● EXERCISE OBJECTIVE:
Reproduce each line below without any alteration.

Pixel coordinate grounding data:

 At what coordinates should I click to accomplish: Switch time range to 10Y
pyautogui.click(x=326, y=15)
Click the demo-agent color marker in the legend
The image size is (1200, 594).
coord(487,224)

● WRITTEN RESPONSE:
 At what coordinates should I click to accomplish: Switch time range to 10Y
pyautogui.click(x=326, y=15)
Click the demo-agent color marker in the legend
The image size is (1200, 594).
coord(487,224)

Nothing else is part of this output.